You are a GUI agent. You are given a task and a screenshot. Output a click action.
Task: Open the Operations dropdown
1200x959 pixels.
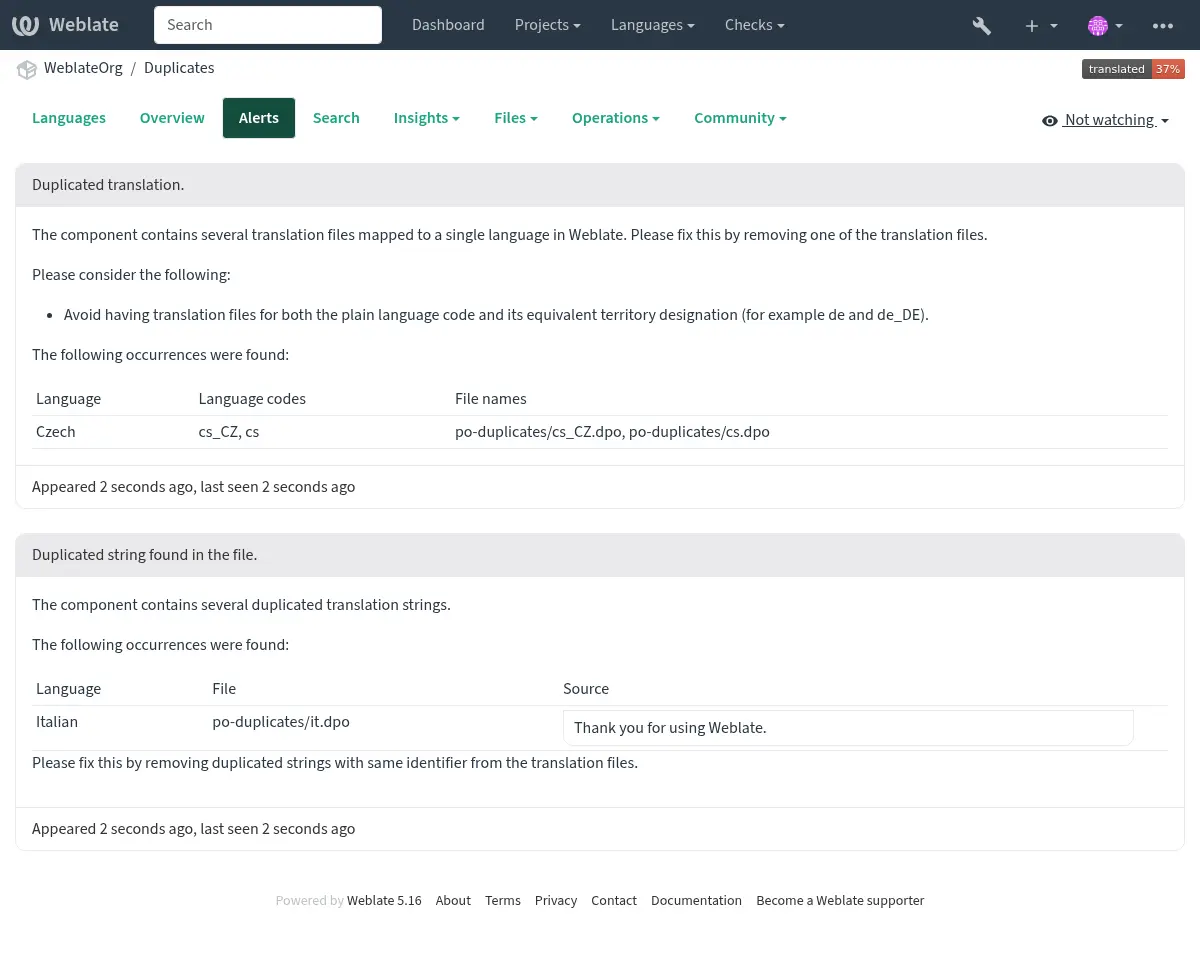coord(615,118)
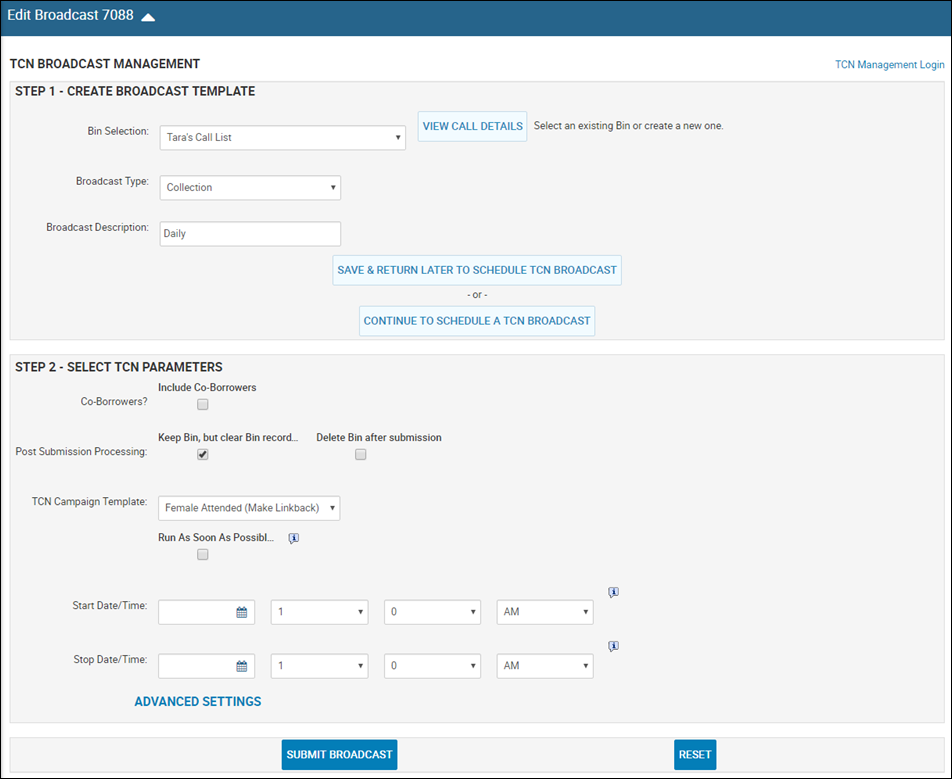952x779 pixels.
Task: Click the View Call Details button
Action: pyautogui.click(x=472, y=126)
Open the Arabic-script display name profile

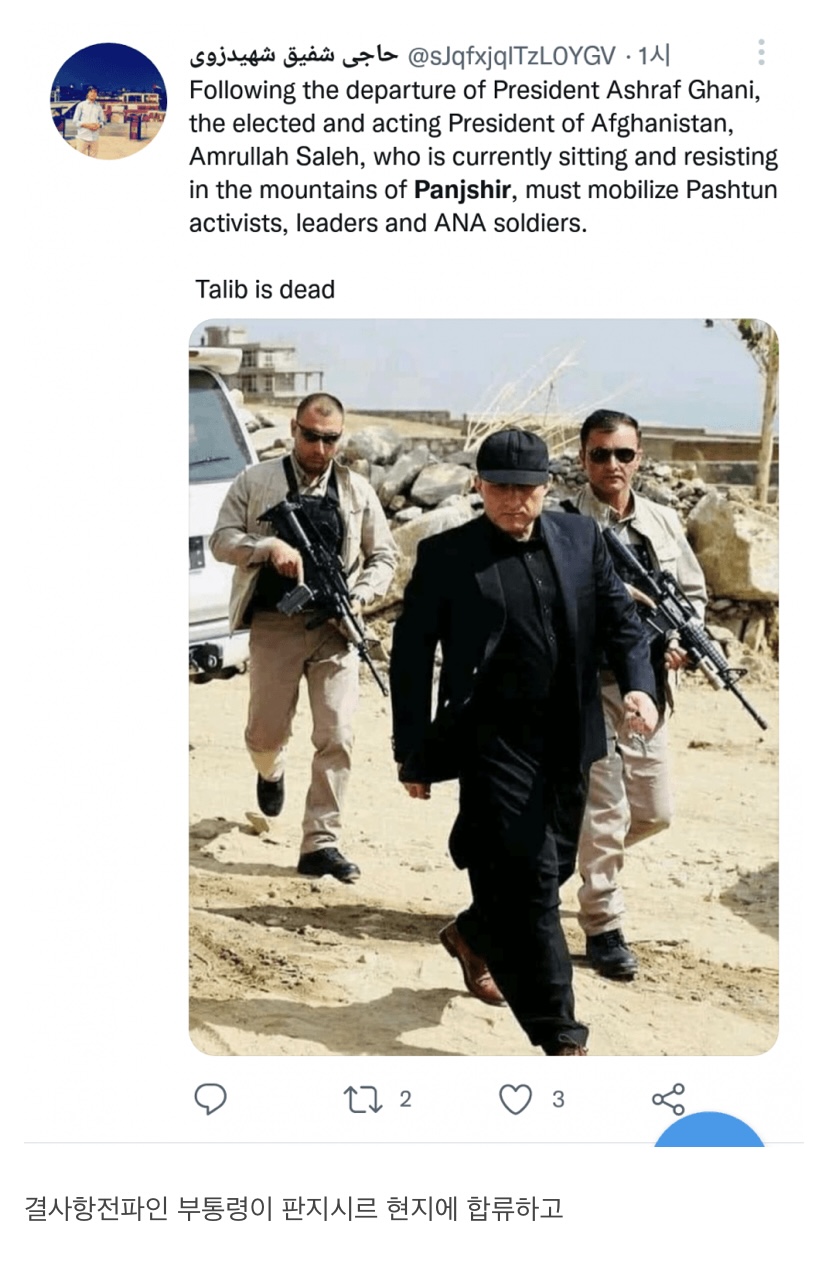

**Task prompt:** Among the entries above, how many lines include "Open"? State the number and nothing else.

**Task answer:** 2